Setting up a Scalable RStudio Instance in AWS

(This article was first published on R on Sastibe's Data Science Blog, and kindly contributed to R-bloggers)

Assume you want to start to write R code (a very good decision, in my opinion) and you want to be able to write and test code whereever you are. Wouldn’t it be awesome if one could set up an environment that can be used for R coding independent of any device? Where all you need is a decent browser, a working internet connection and you’re good to go?

Obviously, that is the case. In this post, I will show you the steps for setting up such an environment on Amazon Web Services (AWS). The main advantages of using such a set-up:

  • Runs on any infrastructure: All you need is a working internet connection, a decent browser and an AWS account, which is usually1 free.
  • Runs everywhere: The AWS machine will be set up to automatically clone your GitHub repository (don’t worry if this doesn’t mean anything to you, this point is optional), so that you don’t even have to have your codes on the device.
  • Scalable: The AWS machine running your code can be chosen to suit any of your needs, in any session. Just playing around with a new package? Use the smallest size, doesn’t cost a dime. Trying to re-create state-of-the-art machine learning performance with a fancy DNN-classifier? Go all in with 500 GB of RAM; it’ll cost ya, but it’s fun.
  • Up-to-Date: Since the envirionment is freshly installed each time, your R version as well as the package versions in use are automatically up-to-date. In the latter case, that would also be easy to maintain on a local machine, the former, however, is a nice benefit.

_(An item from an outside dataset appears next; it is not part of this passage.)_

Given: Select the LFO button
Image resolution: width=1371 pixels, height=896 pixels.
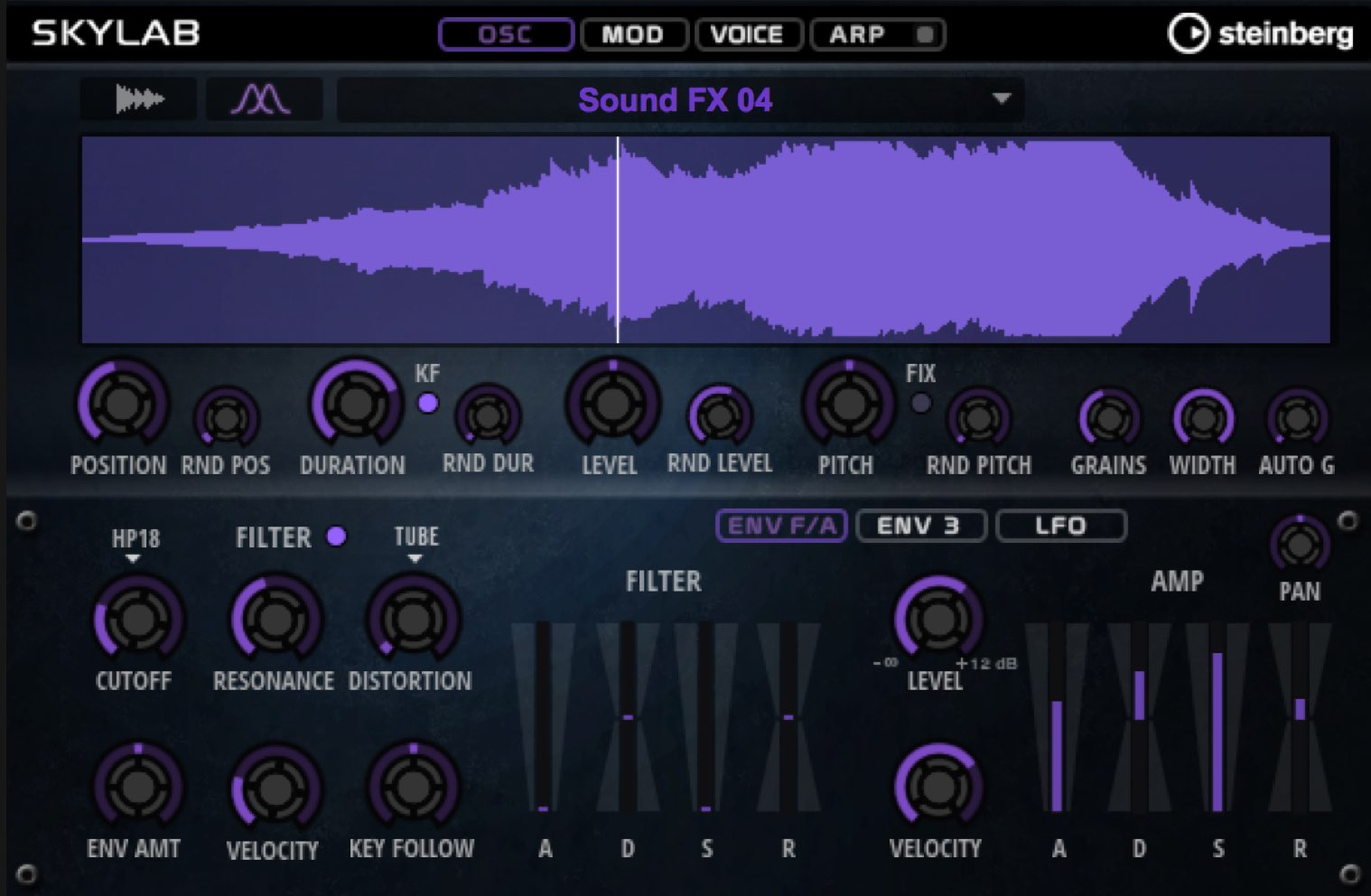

Convinced? Awesome, let’s get started!

Overview of main steps

First a short overview of the main steps covered in this blog post:

  1. Get an AWS account (duh!),
  2. Configure your RStudio AMI,
    1. Find the right RStudio AMI,
    2. Configure Security Groups,
    3. Automatically Change your RStudio Password,
    4. Incorporate a clone of your GitHub repo,
  3. Start your First RStudio instance (and bask in its glory),
  4. Create a personal AMI for future convenience,
  5. Shut down the Instance and all Resources.

Preconditions for this tutorial should be basically none, at least in terms of coding and/or understanding R itself. The main task will lie in clicking the right buttons.

Step 1: Get an AWS account.

Well, it isn’t really my place to tell you how to get an AWS account if Amazon itself did such a great job explaining it. Just use the link to set up your account, and I further suggest to follow this set of instructions, building your very first instance. Take your time going through these instructions, I’ll wait…

Ready? Alright, sweet. Then we continue with

Step 2: Configure your RStudio AMI.

In this step, I collected several steps, not all of which are necessary. Steps 2a and 2b are crucial, Step 2c is recommended. Step 2d can be skipped on the first set-up. The implementation of this step can always be re-assessed whenever it becomes necessary.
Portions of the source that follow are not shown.